Saturday, February 13, 2010

Doing The Lord's Work!

Goldman seems to be involved in pretty much everything that goes wrong these days:

As worries over Greece rattle world markets, records and interviews show that with Wall Street’s help, the nation engaged in a decade-long effort to skirt European debt limits. One deal created by Goldman Sachs helped obscure billions in debt from the budget overseers in Brussels.
Even as the crisis was nearing the flashpoint, banks were searching for ways to help Greece forestall the day of reckoning. In early November — three months before Athens became the epicenter of global financial anxiety — a team from Goldman Sachs arrived in the ancient city with a very modern proposition for a government struggling to pay its bills, according to two people who were briefed on the meeting.
The bankers, led by Goldman’s president, Gary D. Cohn, held out a financing instrument that would have pushed debt from Greece’s health care system far into the future, much as when strapped homeowners take out second mortgages to pay off their credit cards.
It had worked before. In 2001, just after Greece was admitted to Europe’s monetary union, Goldman helped the government quietly borrow billions, people familiar with the transaction said. That deal, hidden from public view because it was treated as a currency trade rather than a loan, helped Athens to meet Europe’s deficit rules while continuing to spend beyond its means.
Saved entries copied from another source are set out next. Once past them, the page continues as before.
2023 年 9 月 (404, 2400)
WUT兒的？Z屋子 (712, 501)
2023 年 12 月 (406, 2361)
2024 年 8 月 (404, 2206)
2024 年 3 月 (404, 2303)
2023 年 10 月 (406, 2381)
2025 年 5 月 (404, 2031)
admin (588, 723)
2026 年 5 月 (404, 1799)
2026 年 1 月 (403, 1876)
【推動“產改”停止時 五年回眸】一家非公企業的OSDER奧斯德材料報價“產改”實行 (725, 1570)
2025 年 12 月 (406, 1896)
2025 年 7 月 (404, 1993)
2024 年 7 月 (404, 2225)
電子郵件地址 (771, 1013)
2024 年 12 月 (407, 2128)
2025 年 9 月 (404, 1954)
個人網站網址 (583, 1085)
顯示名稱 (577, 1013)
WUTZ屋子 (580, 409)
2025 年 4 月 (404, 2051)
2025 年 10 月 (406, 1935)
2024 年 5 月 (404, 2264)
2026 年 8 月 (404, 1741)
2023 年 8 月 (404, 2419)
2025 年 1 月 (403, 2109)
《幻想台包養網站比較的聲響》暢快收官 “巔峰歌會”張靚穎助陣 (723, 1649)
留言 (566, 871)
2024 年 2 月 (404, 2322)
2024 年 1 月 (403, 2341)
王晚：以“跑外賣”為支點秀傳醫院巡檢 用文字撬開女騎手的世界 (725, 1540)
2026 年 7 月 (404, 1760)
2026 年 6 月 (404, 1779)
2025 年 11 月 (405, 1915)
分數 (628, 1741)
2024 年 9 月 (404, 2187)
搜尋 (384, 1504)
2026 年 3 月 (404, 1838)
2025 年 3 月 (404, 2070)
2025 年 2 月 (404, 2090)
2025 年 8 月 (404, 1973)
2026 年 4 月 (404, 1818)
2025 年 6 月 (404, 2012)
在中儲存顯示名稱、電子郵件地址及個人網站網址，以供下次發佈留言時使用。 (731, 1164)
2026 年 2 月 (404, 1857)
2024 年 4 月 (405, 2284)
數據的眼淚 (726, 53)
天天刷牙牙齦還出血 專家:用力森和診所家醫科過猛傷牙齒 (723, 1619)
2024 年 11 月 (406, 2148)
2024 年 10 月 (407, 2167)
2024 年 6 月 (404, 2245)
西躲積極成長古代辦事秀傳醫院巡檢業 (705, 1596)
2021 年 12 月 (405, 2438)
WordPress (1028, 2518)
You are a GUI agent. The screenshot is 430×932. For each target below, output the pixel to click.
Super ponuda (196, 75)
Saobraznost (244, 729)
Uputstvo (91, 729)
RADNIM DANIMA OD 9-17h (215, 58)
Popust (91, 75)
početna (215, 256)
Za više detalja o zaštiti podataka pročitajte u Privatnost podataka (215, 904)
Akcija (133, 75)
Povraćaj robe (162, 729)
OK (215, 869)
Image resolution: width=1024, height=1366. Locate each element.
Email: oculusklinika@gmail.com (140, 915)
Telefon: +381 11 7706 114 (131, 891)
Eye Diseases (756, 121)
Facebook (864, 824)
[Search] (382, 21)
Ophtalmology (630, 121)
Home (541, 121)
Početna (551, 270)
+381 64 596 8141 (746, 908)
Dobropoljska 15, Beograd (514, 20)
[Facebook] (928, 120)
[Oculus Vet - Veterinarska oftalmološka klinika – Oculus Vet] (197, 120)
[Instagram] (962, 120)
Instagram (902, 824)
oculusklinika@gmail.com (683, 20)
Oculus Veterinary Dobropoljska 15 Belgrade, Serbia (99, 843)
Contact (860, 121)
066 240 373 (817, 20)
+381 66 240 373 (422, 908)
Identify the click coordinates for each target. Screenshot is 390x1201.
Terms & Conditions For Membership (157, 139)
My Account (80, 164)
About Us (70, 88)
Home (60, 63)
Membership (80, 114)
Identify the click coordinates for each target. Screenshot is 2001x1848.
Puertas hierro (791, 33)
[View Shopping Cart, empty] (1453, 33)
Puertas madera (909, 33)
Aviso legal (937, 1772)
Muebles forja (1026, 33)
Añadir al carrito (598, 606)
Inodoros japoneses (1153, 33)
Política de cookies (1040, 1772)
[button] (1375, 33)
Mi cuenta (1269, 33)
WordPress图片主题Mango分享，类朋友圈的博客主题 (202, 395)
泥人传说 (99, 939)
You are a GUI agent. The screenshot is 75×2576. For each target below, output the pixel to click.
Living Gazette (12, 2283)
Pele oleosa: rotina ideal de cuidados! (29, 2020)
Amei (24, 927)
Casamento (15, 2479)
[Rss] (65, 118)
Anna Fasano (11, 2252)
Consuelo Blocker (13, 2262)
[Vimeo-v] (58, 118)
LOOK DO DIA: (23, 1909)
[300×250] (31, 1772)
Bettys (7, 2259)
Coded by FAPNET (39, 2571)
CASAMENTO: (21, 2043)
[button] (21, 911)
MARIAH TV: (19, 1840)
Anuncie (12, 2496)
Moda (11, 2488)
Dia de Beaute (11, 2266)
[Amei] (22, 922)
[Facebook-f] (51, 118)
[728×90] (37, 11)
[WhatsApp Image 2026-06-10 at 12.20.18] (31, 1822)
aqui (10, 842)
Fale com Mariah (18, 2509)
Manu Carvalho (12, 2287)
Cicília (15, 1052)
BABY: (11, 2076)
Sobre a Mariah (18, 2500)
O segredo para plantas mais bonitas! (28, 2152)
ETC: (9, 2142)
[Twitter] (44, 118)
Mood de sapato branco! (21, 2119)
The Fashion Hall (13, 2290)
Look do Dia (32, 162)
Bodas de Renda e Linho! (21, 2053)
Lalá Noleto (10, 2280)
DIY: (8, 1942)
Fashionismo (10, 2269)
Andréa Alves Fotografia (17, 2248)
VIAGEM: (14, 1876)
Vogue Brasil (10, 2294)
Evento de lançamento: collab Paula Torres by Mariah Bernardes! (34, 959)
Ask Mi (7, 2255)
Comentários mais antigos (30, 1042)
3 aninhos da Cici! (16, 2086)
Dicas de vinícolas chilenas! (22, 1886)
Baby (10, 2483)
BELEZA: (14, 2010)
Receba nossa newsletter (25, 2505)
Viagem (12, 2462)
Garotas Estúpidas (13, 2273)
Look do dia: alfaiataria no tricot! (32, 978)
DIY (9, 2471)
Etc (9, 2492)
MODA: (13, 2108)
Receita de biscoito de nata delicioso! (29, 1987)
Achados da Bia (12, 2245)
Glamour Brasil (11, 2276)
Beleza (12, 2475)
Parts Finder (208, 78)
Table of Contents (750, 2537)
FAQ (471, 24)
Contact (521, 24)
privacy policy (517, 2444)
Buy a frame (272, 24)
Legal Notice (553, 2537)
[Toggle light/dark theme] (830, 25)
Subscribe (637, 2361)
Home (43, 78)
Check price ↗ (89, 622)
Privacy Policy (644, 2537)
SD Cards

Greece is now in danger of defaulting on its debt, a move which could precipitate a crisis in the Euro, and which could easily spread across Europe, and eventually cause massive defaults and losses to US banks- banks that are undercapitalized and already facing the prospect of horrendous losses in commercial real estate in massive residential foreclosures. 

What Goldman did here, basically, was help Greece act in bad faith to get around rules which were designed to keep them from getting into exactly the kind of trouble that Goldman helped them get into; now, the rest of Europe has the choice of either bailing them out, or risking another financial crisis. 

Apparently, nearly destroying the global economy once isn't enough for these guys. "Doing the Lord's Work" obviously requires much more mayhem then that. And maybe this time they'll succeed.